** GOAL OF THE EXERCISE **
Search the records for the string "empty". Copy each line where it occurs.

** EXERCISE MATERIAL **
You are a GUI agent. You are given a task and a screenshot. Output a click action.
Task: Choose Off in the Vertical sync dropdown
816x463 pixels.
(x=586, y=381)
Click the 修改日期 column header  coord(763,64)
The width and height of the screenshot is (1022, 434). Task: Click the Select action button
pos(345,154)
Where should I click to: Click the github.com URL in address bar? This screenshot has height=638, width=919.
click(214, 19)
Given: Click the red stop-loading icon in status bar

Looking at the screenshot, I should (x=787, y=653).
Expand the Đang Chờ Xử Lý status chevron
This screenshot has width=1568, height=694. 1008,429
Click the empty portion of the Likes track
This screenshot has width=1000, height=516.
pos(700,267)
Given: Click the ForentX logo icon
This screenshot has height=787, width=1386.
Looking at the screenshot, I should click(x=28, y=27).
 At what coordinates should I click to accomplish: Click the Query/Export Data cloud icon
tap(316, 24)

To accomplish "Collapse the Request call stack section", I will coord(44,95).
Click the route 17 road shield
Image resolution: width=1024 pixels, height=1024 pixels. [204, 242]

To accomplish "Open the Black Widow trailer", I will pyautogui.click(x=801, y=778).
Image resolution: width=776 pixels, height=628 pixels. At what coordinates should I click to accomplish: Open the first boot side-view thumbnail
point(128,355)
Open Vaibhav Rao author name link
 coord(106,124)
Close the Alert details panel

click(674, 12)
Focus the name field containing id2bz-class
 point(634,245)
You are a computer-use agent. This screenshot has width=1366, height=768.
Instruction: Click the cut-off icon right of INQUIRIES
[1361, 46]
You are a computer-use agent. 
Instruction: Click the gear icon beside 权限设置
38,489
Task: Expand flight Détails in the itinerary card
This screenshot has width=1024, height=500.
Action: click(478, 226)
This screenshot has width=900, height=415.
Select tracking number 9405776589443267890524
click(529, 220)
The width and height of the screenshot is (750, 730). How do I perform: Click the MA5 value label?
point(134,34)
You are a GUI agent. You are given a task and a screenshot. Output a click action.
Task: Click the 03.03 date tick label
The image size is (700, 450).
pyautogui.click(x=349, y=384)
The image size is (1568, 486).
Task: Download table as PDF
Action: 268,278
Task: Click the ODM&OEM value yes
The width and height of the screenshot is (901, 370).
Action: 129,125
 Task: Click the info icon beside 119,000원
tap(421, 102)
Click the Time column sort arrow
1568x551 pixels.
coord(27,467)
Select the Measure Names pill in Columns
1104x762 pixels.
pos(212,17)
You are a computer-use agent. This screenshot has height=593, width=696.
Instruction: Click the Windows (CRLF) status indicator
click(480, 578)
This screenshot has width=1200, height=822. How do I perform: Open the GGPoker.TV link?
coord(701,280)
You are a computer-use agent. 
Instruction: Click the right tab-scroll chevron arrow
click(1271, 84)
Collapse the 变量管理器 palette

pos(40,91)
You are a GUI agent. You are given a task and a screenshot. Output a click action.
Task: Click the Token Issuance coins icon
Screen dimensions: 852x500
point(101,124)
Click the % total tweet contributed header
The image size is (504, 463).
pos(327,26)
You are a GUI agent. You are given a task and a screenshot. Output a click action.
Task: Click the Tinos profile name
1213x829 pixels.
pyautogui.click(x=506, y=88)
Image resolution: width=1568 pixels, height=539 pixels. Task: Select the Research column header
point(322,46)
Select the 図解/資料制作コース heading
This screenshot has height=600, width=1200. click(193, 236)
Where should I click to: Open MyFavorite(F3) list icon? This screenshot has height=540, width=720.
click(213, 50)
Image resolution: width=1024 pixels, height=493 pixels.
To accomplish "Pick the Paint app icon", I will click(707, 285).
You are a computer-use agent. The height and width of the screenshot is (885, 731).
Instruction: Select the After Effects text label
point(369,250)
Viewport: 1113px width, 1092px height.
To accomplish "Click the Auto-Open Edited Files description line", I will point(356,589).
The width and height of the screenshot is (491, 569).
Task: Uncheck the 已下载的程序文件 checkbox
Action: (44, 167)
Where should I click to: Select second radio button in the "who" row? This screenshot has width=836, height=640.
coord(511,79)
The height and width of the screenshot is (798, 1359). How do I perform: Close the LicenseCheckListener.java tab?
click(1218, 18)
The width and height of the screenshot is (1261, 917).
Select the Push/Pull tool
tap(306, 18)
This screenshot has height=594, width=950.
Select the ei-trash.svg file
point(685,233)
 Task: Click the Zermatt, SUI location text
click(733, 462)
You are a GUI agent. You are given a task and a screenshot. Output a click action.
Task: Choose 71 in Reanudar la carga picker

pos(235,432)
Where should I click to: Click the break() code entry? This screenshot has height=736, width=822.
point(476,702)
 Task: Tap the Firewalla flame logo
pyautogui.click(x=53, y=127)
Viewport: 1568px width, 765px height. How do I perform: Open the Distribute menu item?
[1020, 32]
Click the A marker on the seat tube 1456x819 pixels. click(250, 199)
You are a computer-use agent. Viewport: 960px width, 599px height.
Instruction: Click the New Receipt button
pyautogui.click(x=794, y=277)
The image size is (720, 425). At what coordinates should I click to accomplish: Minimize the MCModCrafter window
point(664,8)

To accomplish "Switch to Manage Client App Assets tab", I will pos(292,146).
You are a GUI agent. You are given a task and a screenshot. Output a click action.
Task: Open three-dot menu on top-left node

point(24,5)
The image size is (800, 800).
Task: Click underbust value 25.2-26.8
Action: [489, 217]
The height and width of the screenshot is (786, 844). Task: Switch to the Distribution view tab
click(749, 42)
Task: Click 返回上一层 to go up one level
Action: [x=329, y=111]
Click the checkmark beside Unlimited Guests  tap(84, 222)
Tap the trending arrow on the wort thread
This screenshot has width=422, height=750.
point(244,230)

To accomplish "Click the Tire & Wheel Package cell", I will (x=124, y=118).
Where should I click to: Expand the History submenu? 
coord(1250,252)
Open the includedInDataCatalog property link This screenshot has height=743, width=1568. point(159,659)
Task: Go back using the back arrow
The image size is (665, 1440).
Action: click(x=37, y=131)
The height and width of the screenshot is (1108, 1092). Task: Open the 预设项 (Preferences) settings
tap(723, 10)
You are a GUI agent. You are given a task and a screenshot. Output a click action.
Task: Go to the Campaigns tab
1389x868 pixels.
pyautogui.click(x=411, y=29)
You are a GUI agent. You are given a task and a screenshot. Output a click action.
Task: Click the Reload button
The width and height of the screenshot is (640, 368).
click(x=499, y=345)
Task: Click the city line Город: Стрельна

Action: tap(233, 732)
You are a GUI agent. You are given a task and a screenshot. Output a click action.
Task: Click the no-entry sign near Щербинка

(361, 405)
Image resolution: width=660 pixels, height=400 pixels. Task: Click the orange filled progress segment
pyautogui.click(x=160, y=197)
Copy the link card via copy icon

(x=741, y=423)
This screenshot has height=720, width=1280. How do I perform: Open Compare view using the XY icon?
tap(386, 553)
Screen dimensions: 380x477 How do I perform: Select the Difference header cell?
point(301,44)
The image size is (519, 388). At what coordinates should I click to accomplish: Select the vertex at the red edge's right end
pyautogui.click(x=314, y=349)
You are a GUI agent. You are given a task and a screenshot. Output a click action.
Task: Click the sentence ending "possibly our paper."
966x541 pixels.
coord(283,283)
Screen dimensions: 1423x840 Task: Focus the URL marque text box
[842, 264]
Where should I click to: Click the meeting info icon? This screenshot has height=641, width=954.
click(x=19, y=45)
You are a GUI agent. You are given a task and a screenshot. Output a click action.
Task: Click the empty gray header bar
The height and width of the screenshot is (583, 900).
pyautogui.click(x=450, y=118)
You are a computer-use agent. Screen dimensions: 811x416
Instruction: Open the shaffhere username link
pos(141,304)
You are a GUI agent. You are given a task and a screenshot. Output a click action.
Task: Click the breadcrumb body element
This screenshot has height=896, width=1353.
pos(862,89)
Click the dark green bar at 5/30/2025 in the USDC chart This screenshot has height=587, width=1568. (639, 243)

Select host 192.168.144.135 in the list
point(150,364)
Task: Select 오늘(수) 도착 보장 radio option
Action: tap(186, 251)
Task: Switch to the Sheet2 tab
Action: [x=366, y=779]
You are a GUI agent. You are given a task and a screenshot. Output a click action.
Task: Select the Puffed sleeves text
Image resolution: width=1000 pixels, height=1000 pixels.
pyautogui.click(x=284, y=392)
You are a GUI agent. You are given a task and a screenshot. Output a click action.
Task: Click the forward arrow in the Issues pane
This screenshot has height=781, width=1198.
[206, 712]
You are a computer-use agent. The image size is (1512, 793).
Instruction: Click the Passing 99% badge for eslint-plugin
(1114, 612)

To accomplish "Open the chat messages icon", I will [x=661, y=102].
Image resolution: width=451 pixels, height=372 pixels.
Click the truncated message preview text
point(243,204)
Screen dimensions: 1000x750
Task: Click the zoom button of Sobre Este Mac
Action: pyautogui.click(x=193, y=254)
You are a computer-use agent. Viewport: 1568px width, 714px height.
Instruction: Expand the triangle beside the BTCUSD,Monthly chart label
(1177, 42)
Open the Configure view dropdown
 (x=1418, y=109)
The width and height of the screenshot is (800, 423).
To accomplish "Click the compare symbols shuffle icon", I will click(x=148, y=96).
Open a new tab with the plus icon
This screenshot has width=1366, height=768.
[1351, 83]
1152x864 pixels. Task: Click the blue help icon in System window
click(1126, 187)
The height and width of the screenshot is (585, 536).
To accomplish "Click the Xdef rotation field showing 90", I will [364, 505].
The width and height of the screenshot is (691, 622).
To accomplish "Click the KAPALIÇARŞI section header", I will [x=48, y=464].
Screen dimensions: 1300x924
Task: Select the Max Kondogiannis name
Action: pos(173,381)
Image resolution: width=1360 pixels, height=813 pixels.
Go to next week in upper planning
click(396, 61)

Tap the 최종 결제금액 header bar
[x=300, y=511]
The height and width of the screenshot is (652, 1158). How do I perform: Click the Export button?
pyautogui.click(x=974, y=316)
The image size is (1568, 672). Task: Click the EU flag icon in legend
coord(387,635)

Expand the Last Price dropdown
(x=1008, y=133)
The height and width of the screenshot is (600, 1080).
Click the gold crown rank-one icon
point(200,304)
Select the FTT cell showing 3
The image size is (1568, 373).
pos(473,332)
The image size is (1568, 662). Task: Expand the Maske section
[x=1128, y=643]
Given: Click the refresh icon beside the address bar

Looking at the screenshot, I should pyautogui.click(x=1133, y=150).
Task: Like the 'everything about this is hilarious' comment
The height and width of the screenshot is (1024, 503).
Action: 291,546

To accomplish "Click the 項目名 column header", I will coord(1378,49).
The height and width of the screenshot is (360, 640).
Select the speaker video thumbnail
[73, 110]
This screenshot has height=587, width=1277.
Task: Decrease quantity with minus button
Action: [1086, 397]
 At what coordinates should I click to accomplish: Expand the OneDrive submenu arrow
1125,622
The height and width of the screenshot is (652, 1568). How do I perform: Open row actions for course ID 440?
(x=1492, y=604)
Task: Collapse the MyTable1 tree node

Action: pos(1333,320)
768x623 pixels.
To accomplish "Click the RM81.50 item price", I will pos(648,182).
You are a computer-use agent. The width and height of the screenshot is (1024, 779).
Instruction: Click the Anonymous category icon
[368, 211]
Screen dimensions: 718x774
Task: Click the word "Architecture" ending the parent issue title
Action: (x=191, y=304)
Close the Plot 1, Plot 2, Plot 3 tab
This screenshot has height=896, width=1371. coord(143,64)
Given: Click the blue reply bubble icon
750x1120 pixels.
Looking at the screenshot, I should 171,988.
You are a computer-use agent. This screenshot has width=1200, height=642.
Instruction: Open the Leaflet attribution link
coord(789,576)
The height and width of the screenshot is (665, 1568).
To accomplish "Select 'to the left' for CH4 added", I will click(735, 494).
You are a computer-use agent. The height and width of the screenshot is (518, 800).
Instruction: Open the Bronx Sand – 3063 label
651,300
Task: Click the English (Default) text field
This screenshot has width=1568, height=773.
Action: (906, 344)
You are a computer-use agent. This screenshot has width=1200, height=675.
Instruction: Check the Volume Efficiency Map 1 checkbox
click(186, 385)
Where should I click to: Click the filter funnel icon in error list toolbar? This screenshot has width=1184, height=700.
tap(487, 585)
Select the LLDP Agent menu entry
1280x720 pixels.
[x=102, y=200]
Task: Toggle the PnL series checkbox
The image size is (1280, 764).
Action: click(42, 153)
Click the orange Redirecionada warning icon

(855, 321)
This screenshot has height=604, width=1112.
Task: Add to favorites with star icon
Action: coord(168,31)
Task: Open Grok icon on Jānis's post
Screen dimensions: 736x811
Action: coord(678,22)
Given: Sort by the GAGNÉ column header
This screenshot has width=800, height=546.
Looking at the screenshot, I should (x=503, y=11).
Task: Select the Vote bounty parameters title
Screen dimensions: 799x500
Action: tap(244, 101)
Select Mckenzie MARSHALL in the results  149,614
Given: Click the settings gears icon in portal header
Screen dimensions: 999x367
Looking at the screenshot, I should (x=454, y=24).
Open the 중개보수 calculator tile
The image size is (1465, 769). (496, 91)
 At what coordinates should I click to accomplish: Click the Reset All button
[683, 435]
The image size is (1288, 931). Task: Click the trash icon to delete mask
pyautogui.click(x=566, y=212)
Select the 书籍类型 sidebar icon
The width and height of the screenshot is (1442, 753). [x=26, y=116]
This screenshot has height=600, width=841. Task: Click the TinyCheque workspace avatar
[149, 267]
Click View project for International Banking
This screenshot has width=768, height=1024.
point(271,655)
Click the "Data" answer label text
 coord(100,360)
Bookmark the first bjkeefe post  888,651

** THE COMPLETED TASK **
Click the empty portion of the Likes track
Task: Click the empty gray header bar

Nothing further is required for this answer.